Algún tiempo después, la situación política en Venezuela empeoró. Nosotros, los colombianos, fuimos despojados de nuestras propiedades y, gradualmente, expulsados del país. Nos sacaron de nuestra casa, nos torturaron y nos acusaron de » paramilitares» y confiscaron nuestras pertenencias.
Afortunadamente, logramos huir a Ecuador, un país que nos recibió con gran hospitalidad en su frontera. Nos dirigimos a la provincia de Esmeraldas. Al comienzo, vivir aquí no fue fácil. Pasé muchas necesidades, peligros y sufrí la negligencia por parte de las autoridades. Pero todavía hay gente con gran corazón que me sugirió ir a » HIAS». Grande fue mi sorpresa al encontrarme con personas que me brindaron su apoyo y me guiaron.
Ellos me explicaron que hay personas y equipos de apoyo para nuestro bienestar legal, físico, psicológico y educativo, como lo son las Naciones Unidas, el ACNUR, el Consejo noruego para refugiados, RET y MIES. Estos organismos me han enseñado nuevos modelos de superación. Con HIAS, aprendí a tener una alimentación balanceada, recibí educación financiera (supe cómo administrar mí presupuesto) y empecé a trazarme metas a corto, mediano y largo plazo. También me gradué por primera vez y recibí un certificado. Y así di mis pasos para emprender en artesanías, perfumería y cosmética. Pero eso no fue todo.
Aprendí, así mismo, cómo funciona el sistema de salud y cómo solucionar problemas internos en mi hogar. He conocido mis derechos y a dónde podría acudir si algo me llegase a suceder.
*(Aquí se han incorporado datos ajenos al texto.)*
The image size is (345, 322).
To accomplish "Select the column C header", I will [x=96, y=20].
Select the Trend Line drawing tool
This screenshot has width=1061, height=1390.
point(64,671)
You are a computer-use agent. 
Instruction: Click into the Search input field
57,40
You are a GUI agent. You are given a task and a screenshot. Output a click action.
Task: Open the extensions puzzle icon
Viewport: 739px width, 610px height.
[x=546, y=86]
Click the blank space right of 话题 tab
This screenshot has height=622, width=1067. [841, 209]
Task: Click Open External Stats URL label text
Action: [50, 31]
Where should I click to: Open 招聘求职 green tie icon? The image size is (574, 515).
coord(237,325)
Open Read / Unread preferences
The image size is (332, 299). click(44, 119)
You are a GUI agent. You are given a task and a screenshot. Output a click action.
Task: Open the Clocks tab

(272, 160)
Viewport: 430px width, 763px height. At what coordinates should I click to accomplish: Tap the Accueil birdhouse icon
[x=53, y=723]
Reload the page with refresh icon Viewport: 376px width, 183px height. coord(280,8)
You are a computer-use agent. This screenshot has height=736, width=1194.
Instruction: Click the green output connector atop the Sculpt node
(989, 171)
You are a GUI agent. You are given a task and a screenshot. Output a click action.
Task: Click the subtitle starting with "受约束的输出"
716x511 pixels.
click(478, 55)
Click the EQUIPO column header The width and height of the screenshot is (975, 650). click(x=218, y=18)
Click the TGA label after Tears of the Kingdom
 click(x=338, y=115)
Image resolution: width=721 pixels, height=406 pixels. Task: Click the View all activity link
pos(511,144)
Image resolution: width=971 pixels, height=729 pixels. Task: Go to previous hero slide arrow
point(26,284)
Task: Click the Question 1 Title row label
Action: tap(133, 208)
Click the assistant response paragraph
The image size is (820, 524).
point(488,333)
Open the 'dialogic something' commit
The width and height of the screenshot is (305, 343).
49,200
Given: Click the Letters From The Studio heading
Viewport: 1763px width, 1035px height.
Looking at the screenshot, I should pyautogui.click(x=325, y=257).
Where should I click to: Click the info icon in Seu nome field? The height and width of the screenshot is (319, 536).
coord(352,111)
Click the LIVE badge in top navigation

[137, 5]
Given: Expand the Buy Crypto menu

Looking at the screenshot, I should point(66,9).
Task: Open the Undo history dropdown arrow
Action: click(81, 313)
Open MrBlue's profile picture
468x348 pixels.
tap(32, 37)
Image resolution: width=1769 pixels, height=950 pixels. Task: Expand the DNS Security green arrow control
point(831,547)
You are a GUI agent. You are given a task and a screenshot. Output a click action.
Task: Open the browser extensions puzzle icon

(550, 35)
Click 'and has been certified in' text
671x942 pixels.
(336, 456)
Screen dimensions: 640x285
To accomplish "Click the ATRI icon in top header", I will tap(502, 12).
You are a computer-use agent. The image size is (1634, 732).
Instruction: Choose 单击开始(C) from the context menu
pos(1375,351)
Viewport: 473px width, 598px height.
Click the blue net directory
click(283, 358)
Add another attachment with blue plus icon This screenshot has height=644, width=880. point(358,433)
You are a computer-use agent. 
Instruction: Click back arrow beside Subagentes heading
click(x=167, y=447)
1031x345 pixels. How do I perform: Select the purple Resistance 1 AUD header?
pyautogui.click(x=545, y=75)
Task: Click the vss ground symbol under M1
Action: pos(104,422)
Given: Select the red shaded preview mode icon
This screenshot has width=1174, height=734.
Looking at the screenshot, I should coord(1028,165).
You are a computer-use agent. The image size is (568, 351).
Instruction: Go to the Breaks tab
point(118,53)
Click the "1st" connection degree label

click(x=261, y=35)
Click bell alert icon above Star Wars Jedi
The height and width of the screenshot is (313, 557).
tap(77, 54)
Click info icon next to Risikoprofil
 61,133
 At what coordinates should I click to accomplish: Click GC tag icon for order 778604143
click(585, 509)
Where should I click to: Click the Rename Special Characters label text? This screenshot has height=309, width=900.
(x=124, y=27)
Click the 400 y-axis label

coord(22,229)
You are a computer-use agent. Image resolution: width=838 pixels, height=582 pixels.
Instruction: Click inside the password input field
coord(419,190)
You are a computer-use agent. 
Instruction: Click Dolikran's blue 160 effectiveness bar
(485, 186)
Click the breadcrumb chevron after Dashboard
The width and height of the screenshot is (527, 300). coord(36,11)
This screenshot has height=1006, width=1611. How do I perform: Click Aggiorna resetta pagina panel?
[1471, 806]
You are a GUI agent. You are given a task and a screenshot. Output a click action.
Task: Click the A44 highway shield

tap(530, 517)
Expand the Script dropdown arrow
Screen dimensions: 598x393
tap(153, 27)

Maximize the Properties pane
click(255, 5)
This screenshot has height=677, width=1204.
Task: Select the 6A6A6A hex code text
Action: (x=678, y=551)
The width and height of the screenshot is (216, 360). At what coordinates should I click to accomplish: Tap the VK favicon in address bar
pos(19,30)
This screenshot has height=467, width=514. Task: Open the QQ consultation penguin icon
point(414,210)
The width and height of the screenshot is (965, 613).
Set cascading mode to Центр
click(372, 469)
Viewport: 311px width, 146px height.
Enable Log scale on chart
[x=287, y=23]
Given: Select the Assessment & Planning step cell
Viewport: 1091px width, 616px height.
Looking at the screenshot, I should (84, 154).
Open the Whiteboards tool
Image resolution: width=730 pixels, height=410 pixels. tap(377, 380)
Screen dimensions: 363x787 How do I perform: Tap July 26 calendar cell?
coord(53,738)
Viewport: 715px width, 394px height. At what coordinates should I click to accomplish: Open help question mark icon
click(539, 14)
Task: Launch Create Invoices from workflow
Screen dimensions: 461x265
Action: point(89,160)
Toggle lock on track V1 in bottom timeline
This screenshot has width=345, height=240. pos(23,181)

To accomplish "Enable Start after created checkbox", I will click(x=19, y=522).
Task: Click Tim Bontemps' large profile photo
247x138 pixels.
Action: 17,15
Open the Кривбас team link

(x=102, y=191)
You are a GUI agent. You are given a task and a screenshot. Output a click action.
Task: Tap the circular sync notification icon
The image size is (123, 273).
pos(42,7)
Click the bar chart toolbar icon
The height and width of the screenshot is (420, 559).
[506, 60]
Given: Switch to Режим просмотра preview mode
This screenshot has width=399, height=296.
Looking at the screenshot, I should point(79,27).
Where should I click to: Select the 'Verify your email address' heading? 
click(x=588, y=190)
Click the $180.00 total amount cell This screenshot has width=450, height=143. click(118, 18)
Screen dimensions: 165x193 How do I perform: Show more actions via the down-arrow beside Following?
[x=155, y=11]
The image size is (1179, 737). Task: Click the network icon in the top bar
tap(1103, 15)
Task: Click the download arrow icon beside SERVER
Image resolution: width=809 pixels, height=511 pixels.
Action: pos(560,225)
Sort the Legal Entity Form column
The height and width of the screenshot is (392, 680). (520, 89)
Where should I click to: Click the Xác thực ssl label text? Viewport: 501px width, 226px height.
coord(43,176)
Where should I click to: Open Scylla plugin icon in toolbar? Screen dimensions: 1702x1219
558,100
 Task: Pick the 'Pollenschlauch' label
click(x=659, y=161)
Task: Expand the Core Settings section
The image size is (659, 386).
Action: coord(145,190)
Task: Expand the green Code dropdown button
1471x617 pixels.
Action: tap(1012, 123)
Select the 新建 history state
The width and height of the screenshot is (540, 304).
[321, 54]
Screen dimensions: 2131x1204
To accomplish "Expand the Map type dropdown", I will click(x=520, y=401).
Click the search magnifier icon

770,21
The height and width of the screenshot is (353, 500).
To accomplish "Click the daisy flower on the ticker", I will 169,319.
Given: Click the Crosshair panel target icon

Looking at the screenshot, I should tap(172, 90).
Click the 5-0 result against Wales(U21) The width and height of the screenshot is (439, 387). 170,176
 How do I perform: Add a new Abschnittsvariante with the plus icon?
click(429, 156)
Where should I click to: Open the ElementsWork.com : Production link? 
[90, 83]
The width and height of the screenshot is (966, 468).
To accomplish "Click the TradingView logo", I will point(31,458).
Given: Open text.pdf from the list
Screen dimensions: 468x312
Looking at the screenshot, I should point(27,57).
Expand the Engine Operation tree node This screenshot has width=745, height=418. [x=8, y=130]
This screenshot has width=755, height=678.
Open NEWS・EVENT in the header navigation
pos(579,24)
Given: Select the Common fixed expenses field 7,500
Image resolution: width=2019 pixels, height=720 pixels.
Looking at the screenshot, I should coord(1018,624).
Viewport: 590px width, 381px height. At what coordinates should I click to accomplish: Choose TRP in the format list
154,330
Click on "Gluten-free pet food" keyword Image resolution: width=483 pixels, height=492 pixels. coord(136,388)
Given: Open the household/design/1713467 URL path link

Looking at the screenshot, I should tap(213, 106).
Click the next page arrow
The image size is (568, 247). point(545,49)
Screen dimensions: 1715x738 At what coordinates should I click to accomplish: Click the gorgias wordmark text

A defenderme sin verme en la necesidad de emplear la fuerza.
Y, lo más importante de todo, he encontrado un grupo de amigos en los momentos de alegría, unos compañeros en los momentos de angustia y una familia en los momentos de enfermedad.
¡Hoy puedo decir que soy una nueva persona, una mujer emprendedora, segura y valorada..!
¡Gracias, Ecuador, por tu solidaridad!